Rodrigo. In ihn? Wie, das ist nicht möglich.

Jago. Leg deine Finger auf den Mund und laß dir sagen, was du zu wissen brauchst. Bedenk einmal mit was für einer Heftigkeit sie anfangs den Mohren liebte, bloß weil er aufschnitt, und ihr romanhafte Lügen vorsagte. Meynst du, sein Pralen werde machen, daß sie ihn immer liebe? Sey nicht so einfältig, und bilde dir solche Dinge ein. Ihr Auge muß doch auch eine Nahrung haben. Und was ein Vergnügen kan sie davon haben, wenn sie den Teufel ansieht? Wenn die Entzükungen des Liebes-Spiels das Blut ermattet haben, so braucht es Reizungen, Schönheiten, Sympathie im Alter, zärtliche Empfindungen, was weiß ich's, kurz lauter Eigenschaften, die der Mohr nicht hat, um es wieder anzuflammen. Nun aber kan's nicht fehlen, der Abgang dieser Erfordernisse und Uebereinstimmungen wird ihre jugendliche Zärtlichkeit gar bald empören; sie wird finden, daß sie sich betrogen hat; sie wird des Mohren erst satt, dann überdrüssig werden, dann einen Ekel vor ihm bekommen, und ihn endlich gar verabscheuen, die Natur selbst wird sie das lehren und sie zu einer andern Wahl nöthigen. Nun, Herr, dieses vorausgesezt, (wie es dann eine ausgemachte Sonnenklare Sache ist,) wer darf sich dieses Glük mit beßrer Hoffnung versprechen als Cassio? Der geschmeidigste Schurke von der Welt; der nicht mehr Gewissen oder Tugend hat, als der Wohlstand und die Klugheit erfordern, um unterm Schuz der äusserlichen Form eines bescheidnen und wohlgesitteten Betragens seine geheimen Ausschweiffungen und Leichtfertigkeiten desto sichrer auszuüben; ein glatter, abgeteilter Schurke, ein Gelegenheits-Hascher, ein Gleißner, der sich das Ansehen von Tugenden geben kan, die er nie gehabt hat; ein verteufelter Schurke! Und dann kommt noch in Betrachtung, daß der Schurke hübsch, jung, und mit allen den Erfordernissen begabt ist, worauf Thorheit und unreiffe Jugend am meisten sehen. Ein schwernöthischer ausgemachter Schurke! Und das Weibsbild kennt ihn schon besser, als du dir einbildest.

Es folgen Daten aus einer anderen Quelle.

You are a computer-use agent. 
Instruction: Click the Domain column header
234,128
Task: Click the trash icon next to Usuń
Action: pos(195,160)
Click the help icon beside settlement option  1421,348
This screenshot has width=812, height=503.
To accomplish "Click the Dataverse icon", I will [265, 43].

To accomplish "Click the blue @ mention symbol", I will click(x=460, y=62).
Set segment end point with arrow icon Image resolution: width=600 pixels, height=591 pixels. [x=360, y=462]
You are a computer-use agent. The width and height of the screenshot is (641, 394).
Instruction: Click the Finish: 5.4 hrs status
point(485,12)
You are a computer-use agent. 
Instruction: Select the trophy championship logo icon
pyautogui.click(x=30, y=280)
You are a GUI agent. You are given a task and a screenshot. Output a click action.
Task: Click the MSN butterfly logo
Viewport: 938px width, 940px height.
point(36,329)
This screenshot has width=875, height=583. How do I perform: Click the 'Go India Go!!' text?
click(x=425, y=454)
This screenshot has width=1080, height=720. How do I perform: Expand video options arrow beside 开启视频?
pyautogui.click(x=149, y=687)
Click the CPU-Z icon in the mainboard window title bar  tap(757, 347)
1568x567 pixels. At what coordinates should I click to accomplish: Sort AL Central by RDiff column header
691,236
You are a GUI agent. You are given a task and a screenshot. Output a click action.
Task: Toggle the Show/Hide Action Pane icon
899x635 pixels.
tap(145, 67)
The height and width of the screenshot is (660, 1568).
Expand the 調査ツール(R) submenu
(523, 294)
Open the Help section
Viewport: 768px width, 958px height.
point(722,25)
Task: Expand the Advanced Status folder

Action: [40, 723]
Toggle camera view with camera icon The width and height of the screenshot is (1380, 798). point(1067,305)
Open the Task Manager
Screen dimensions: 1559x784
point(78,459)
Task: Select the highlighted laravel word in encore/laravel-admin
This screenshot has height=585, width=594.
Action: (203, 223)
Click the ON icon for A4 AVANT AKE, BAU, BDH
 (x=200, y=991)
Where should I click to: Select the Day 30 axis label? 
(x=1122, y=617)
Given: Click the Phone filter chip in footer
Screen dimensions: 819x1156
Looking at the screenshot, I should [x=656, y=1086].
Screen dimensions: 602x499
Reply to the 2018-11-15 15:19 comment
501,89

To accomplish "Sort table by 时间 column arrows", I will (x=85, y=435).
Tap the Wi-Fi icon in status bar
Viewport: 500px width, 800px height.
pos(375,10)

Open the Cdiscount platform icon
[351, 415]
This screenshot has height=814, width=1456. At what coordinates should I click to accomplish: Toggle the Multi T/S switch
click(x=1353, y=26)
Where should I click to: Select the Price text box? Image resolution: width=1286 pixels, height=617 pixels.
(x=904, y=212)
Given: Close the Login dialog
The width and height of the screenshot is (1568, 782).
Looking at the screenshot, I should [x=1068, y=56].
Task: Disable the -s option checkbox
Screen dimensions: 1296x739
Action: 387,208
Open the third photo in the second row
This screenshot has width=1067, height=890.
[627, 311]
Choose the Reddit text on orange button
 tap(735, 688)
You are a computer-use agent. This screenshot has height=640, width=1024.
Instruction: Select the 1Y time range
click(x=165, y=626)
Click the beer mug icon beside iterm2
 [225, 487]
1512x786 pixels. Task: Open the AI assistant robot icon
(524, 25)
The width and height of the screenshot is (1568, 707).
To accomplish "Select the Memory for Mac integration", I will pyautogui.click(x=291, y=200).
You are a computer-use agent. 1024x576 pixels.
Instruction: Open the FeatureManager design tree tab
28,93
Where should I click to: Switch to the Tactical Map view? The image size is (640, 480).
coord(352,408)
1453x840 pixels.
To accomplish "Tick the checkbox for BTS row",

Rodrigo. Das kan ich unmöglich von ihr glauben; sie ist von einer so tugendhaften Gemüthsart--

Jago. Tugendhafter Pfifferling! Der Wein den sie trinkt ist aus Trauben gemacht. Wenn sie tugendhaft gewesen wäre, so würde sie sich nicht in den Mohren verliebt haben: Tugendhafter Quark! Hast du dann nicht gesehen wie sie mit seiner Hand auf- und abschaukelte? Hast du nicht darauf Acht gegeben?

Rodrigo. Ja, das that ich; aber das war nur Höflichkeit.